Le micro- e le nanoparticelle inorganiche non biodegradabili sono capaci di trasformare il fibrinogeno, una proteina solubile nel sangue, in un’altra proteina chiamata fibrina che, invece, è insolubile e forma delle fibre più o meno lunghe che sono la struttura sulla quale si formano i trombi. Queste sono masse più o meno voluminose di sangue parzialmente solidificato che poi migra lungo i vasi. Nel caso in cui il trombo si sia formato in ambito venoso, la massa finisce necessariamente nel circolo polmonare ostruendolo (tromboembolia polmonare) con esiti che possono essere mortali. Se, invece, il fenomeno si verifica nelle arterie, il trombo finisce la sua corsa in qualunque organo. Quando si tratta del cervello la condizione viene chiamata ictus cerebrale. Quando, invece, il bersaglio sono le arterie coronarie, i vasi, cioè, che portano ossigeno al tessuto muscolare del cuore, si parla d’infarto cardiaco. Nella maggioranza dei casi va sottolineato come l’organismo sia capace di produrre sostanze che sciolgono immediatamente la fibrina e, dunque, le patologie appena descritte non avvengono. In quell’eventualità le particelle continuano il loro cammino verso qualunque organo.

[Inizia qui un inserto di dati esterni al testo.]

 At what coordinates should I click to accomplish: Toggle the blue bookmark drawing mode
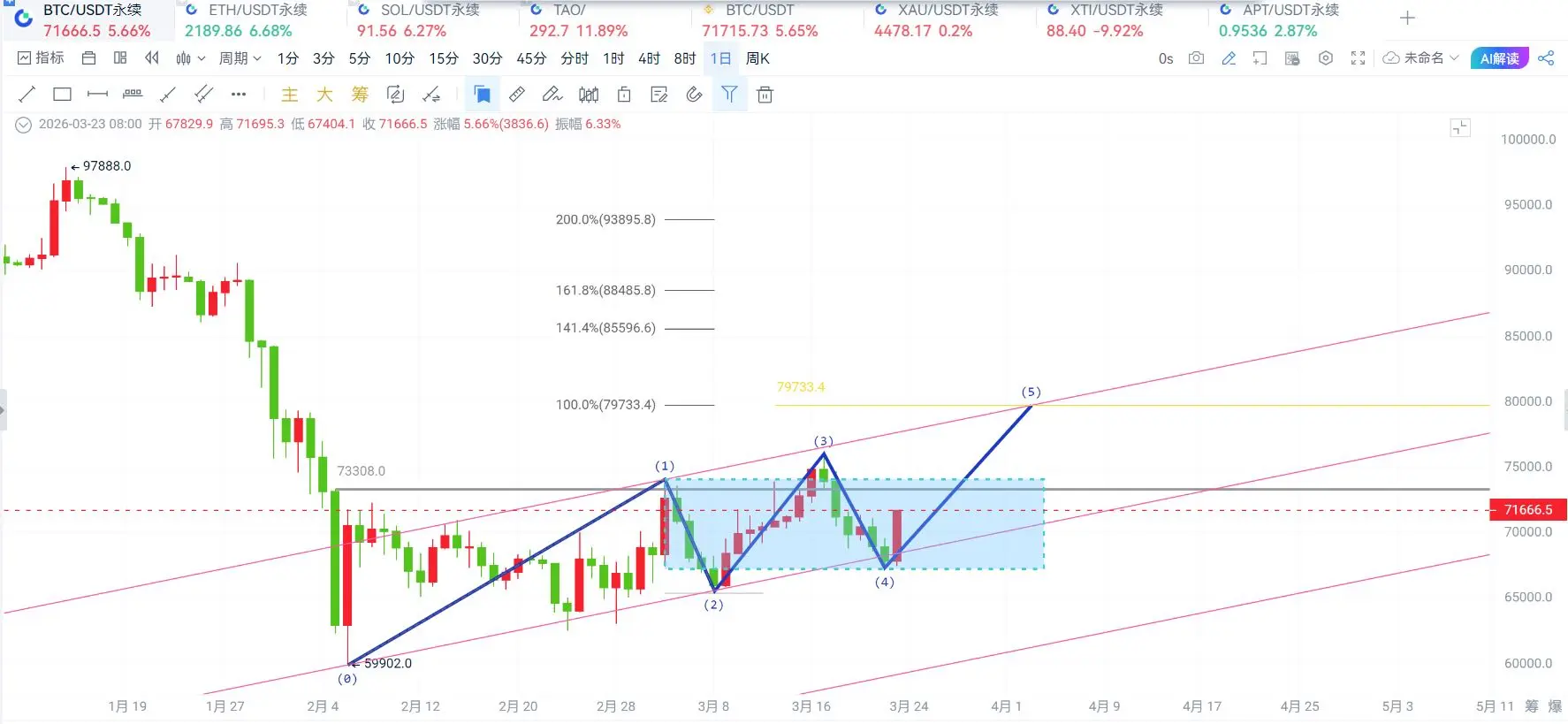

Tutti gli organi sono dotati di un microcircolo, cioè di una fittissima rete di vasi arteriosi e venosi di calibro inferiore ai due decimi di millimetro. Se le particelle entrano in quei vasi possono ostruirne il lume e impedire, così, che arrivi ossigeno all’organo interessato o che possa liberarsi dell’anidride carbonica. In una condizione simile il tessuto interessato inevitabilmente muore.